December 17, 2020 Practice Points

Burden Shifting in Process Patent Cases

When defendants don’t comply with discovery, a rarely invoked exception to the burden of proof on infringement can be a potent weapon.

By Lisa Phillips and Matthew Benner

One of the first rules of patent litigation is that the patentee has the burden of proving infringement. Except that’s not always true. For over three decades, 35 U.S.C. § 295 has allowed a process patentee to reverse the burden—an exception the Federal Circuit has characterized as a “potent weapon to use against a non-cooperative defendant.” Nutrinova Nutrition Specialties & Food Ingredients GmbH v. Int’l Trade Comm’n, 224 F.3d 1356, 1360 (Fed. Cir. 2000).

But this potent weapon is rarely wielded. One reason is because section 295’s requirements aren’t easily established. First, the district court must find a “substantial likelihood” that an accused product was made by a patented process. 35 U.S.C. § 295(1). Second, the court must find that the patentee “made a reasonable effort to determine the process actually used” to make the product “and was unable to [do] so.” 35 U.S.C. § 295(2). If the patentee establishes both conditions, the burden shifts to the alleged infringer to disprove infringement. 35 U.S.C. § 295; Nutrinova, 224 F.3d at 1359.

Because only a handful of cases have applied section 295, litigants have turned to the legislative history to help understand the statute’s requirements. See, e.g., Aventis Pharm., Inc. v. Barr Labs., Inc., 411 F. Supp. 2d 490, 510 (D.N.J. 2006). Fortunately, Congress provided some helpful guidance. For instance, the Senate Committee on the Judiciary explained that a patentee must establish “substantial likelihood” using the available evidence, such as chemical traces, physical marks, or sale prices that rule out more expensive production methods. S. REP. 100-83. And to show a “reasonable effort,” a patentee must use the available discovery procedures, including seeking information from manufacturers outside of the United States. See id. (indicating section 295 “would be inapplicable” if a defendant used the patented process in the United States, where “the discovery provisions of the Federal Rules” and “the equitable powers of Federal courts should be sufficient”); accord H. REP. 100-60 at 16.

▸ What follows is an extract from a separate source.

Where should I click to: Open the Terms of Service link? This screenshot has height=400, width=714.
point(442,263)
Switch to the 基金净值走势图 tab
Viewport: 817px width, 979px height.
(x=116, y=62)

Additionally, although Federal Circuit guidance on whether to shift the burden under particular circumstances is limited, a few district court decisions include detailed discussions. For example, several cases illustrate that expert testimony to establish the “substantial likelihood” prong may not be speculative, but it needn’t be uncontradicted either. Compare Aventis, 411 F. Supp. 2d at 511 (finding insufficient expert’s opinion that supplier’s use of patented process was “possible”) with Syngenta Crop Protection, LLC v. Willowood, LLC, No. 1:15-cv-274, 2017 WL 1133378, at *8 (M.D.N.C. Mar. 24, 2017) (finding “substantial likelihood” based on expert opinion that relied on laboratory testing, admissions, and commercial reasonableness, despite supplier’s sworn denials), rev’d in part on other grounds, 944 F.3d 1344 (Fed. Cir. 2019). And for the “reasonable effort” requirement, other cases show that courts evaluate whether the patentee “followed all of the avenues of discovery,” including “written discovery requests, facility inspections, first-hand observation of the process, independent testing of process samples, the use of experts, and depositions of [the defendant’s] officials.” LG Display Co., Ltd. v. AU Optronics Corp., 709 F. Supp. 2d 311, 336 (D. Del. 2010) (quoting, with alteration in original, Kemin Foods, L.C. v. Pigmentos Vegetales Del Centro S.A. de C.V., No. 4:02-cv-40327, Docket Item 201-2 at 32 (S.D. Iowa Aug. 27, 2004)).

Of course, despite the available guidance, the case law on section 295 is likely to leave many questions and circumstances unaddressed for a long time to come. So the statute’s potent but rarely invoked burden-shifting mechanism—which courts have cited in only 47 Westlaw-reported decisions after 32 years on the books—may be fertile ground for new and creative arguments.

Lisa Phillips and Matt Benner are with Fisch Sigler LLP in Washington, D.C.